**AVAILABLE DATA**
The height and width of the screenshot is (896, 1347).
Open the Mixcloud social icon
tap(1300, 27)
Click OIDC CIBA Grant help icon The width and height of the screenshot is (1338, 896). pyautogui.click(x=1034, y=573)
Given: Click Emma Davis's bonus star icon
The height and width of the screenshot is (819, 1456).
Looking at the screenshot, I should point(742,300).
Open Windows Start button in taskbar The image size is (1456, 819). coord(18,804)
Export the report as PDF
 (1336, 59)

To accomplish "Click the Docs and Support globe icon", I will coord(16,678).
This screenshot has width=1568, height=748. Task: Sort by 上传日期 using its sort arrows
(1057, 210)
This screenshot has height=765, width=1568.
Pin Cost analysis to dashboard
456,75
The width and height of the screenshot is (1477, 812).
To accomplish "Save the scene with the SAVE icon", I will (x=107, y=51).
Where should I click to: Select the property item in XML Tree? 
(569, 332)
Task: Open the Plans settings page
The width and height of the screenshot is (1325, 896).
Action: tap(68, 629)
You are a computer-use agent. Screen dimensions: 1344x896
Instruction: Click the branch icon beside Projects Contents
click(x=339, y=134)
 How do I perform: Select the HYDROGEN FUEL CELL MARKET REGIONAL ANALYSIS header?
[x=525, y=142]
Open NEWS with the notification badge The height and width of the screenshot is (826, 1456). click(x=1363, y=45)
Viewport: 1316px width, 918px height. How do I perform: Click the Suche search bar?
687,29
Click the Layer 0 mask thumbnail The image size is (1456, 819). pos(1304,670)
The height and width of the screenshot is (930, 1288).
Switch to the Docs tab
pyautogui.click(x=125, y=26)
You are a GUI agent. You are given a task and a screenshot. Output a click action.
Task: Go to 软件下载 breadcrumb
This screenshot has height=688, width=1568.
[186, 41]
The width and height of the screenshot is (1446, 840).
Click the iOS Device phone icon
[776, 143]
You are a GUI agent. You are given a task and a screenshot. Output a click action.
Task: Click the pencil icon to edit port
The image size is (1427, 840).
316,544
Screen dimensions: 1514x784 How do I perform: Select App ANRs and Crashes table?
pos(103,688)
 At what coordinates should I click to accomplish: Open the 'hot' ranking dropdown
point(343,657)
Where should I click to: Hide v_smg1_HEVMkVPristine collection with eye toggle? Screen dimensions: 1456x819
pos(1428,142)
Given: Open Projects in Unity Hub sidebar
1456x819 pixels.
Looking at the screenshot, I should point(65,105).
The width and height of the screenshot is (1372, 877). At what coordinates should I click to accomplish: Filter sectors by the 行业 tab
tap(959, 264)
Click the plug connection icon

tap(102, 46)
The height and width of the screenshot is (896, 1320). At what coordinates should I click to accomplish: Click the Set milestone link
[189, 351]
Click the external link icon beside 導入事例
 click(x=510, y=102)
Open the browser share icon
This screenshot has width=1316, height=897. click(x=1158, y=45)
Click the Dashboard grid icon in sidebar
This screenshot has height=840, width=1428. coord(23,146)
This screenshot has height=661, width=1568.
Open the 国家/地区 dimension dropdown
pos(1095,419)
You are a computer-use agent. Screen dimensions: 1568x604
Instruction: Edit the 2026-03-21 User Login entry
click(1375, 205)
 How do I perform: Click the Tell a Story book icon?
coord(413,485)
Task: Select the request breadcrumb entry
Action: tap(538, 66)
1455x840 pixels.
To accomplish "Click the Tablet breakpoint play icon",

**WORK REQUIRED**
Line count for the string "will": give the number of lines in the listing that hold it, with no other output.

**ANSWER SECTION**
2